Wednesday night Mr. Hannity admitted that "we screwed up in using the "incorrect video. He called it "an inadvertent mistake.
Mr. Hannity did not address specifically how the mistake came to be made but he said somewhat ruefully: "It pains me to say: Jon Stewart was right.
The cumulative, well-documented charges of FOX's manipulation and creation of partisan stories -- even promoting, sponsoring, and covering Teabagger events as if FOX were one and the same with the barbarians at the gates -- has started to take a toll on the FOX brand.

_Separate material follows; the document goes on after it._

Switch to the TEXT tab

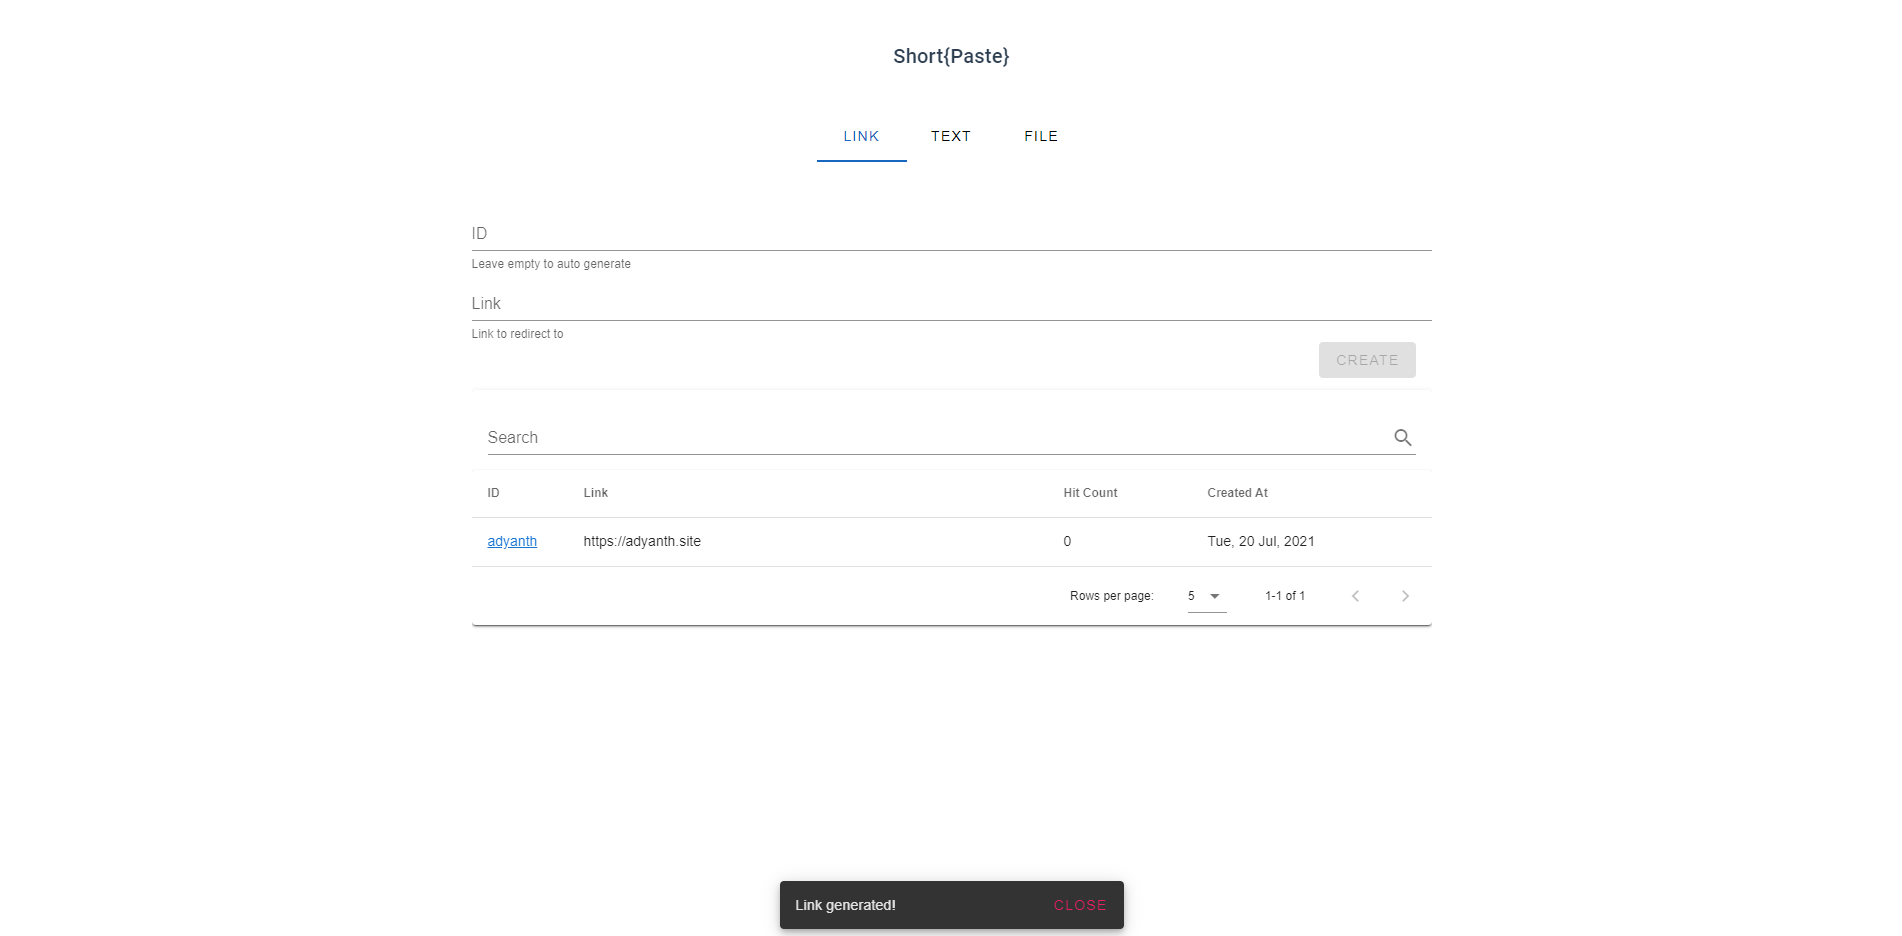[x=950, y=136]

I've never seen them this defensive before. Even right wing media baron Rupert Murdoch found himself condoning Glenn Beck calling President Obama a racist, while denying that anyone on FOX News compared Obama to Stalin, which they are documented as doing. That ended up with a Murdoch spokesperson forced to "clarify" that Murdoch really didn't say what he said. Got it?
American corporations depend on what is called "brand identity." FOX has --by being ubiquitous, using flashy television techology and graphics, and reinforcing a warped world view to a small segment of the American population -- has managed to get the mainstream media to regard it as a legitimate news channel.
Time will tell, but it appears the cumulative exposures of the fraud that is FOX News are starting to impact the "brand identity" of "fair and balanced." And if it loses its luster of credibility among corporate news networks, its influence will be considerably diminished.
And while others have laid the groundwork (don't forget to join the BuzzFlash "Get America to Turn Off FOX Brigade") Jon Stewart has the most impact because he airs the video proof, and some 70% of Americans get their news from television.
Jon Stewart, as Will Bunch of the Philadelphia Daily News notes, is doing the investigating and exposing that the corporate media should be doing. And you have to add that Stewart has growing stature as a debunker of media charlatans -- and the mainstream media watches him.